Unknown. Bamboo, plum blossom and mandarin ducks 18th century. Two panel folding screen: ink, gold paint, pigments on gold leaf on paper, lacquer on wood, silk, brass, copper, paper. 171.0 × 186.0cm (overall). National Gallery of Victoria, Melbourne. Gift of Konfir Kabo through the Australian Government’s Cultural Gifts Program, 2016. Photo: National Gallery of Victoria, Melbourne
Can I join Field Notes if I don’t know anything about art or meditation?
Everyone is welcome to join the meditations! I will guide you through a work of art by describing various details such as form and colour; a narrated tour to focus your looking. These meditations are intended to inspire looking and observation so they don’t require any experience or knowledge of art, and nor will they be lessons in art but will rather stimulate listeners to observe nature for themselves.
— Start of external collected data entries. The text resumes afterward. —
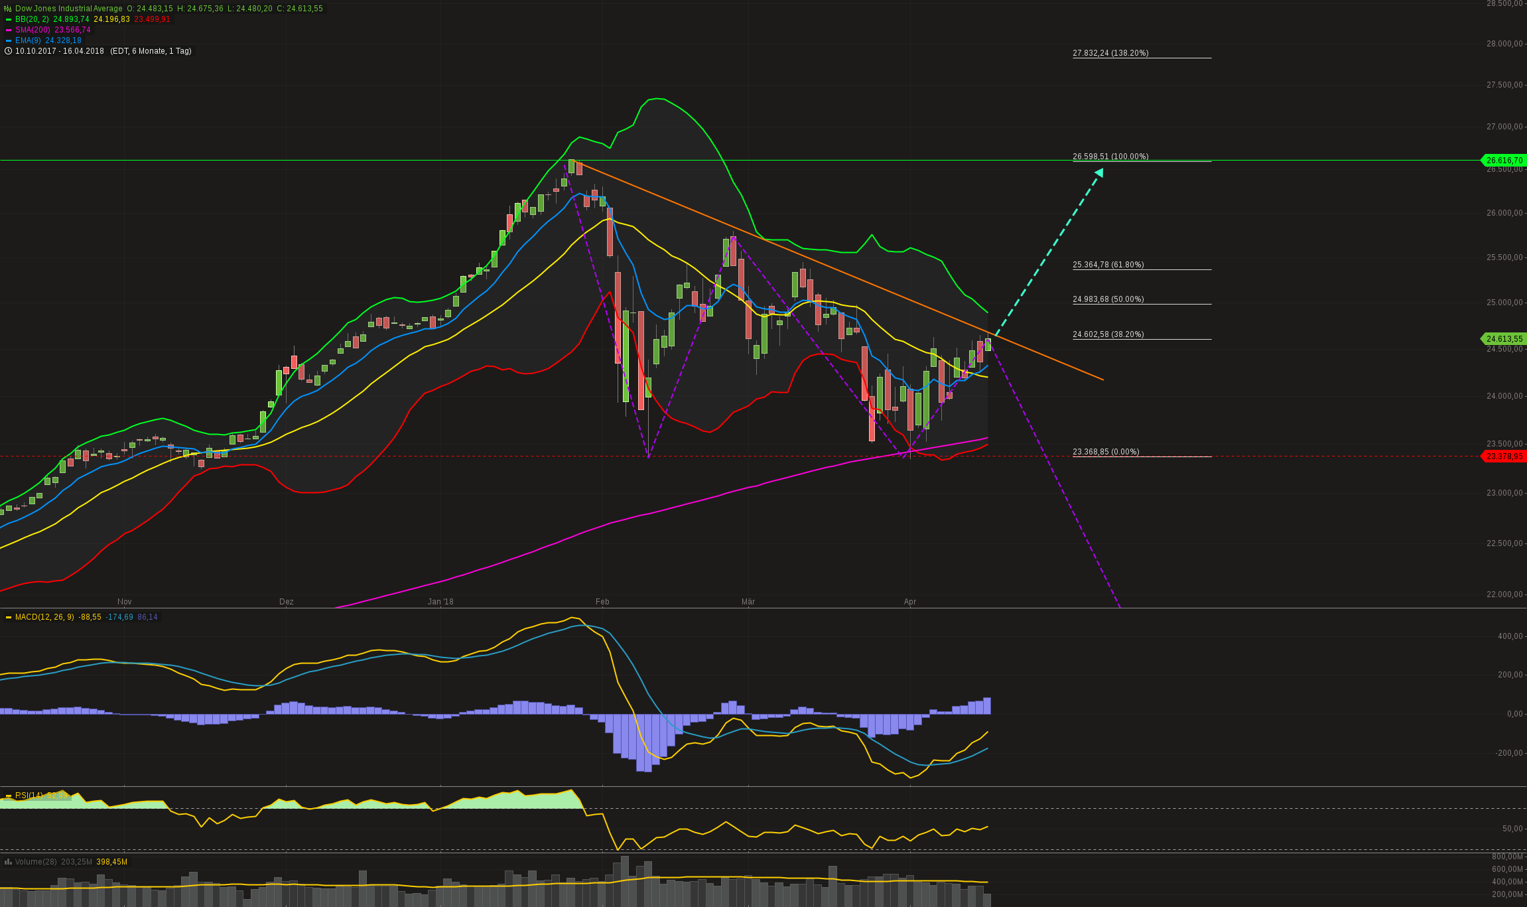Click the yellow MACD color marker

pyautogui.click(x=9, y=618)
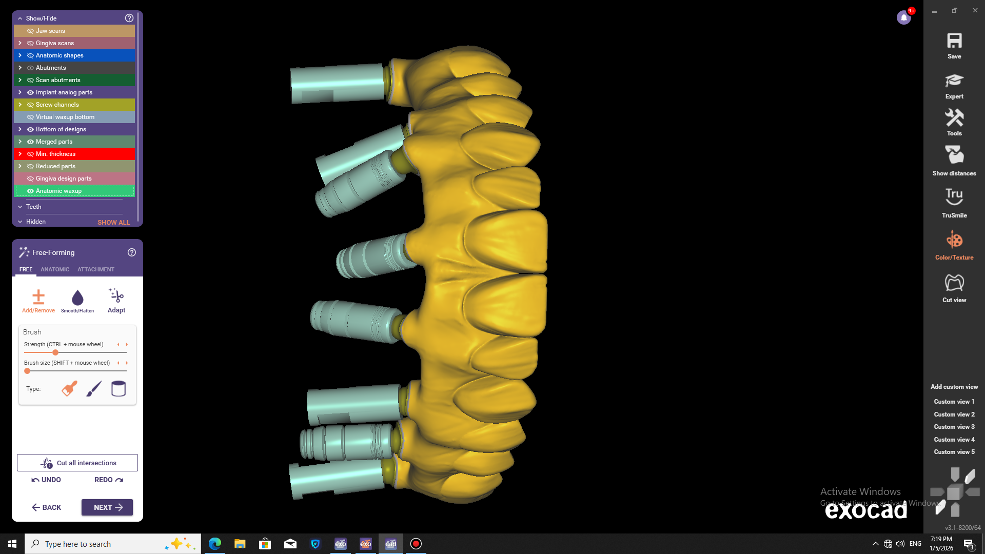The height and width of the screenshot is (554, 985).
Task: Toggle visibility of Anatomic waxup
Action: pyautogui.click(x=30, y=191)
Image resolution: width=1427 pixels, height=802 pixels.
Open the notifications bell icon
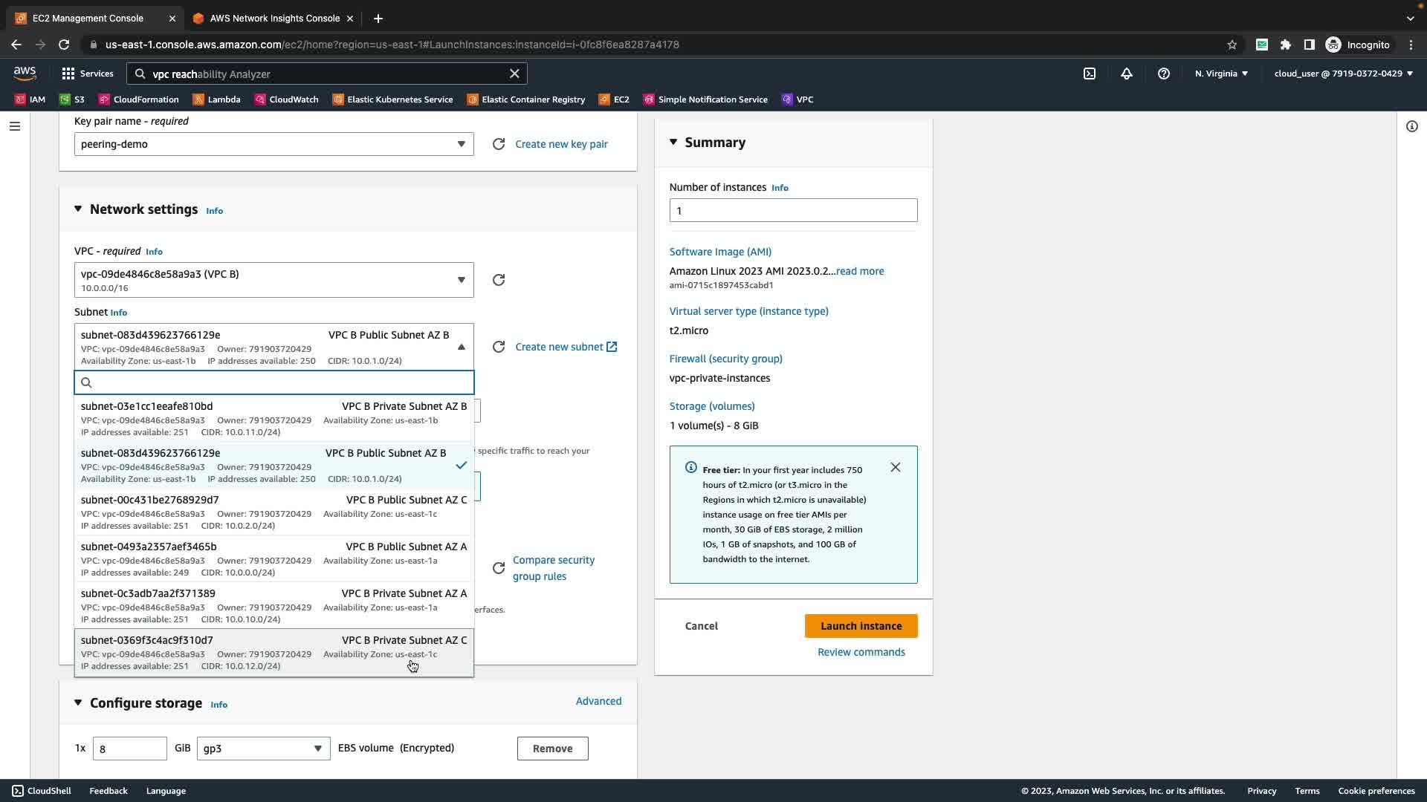[1127, 74]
I invite everyone to take a closer look at the way artists have represented the natural world in print culture, rare books and objects from the University’s special collections.
And finally, what can art teach us about being human?
I believe the act of reflection can provide a framework for us to become more creative and empathetic citizens. Art is a vital expression of our humanity, by observing and witnessing a work of art we activate it through our words, emotions and thoughts. Daily life is full of art as an expression of beauty, for change or practical purpose. To dive deep and take a closer look can really change your outlook and perspective.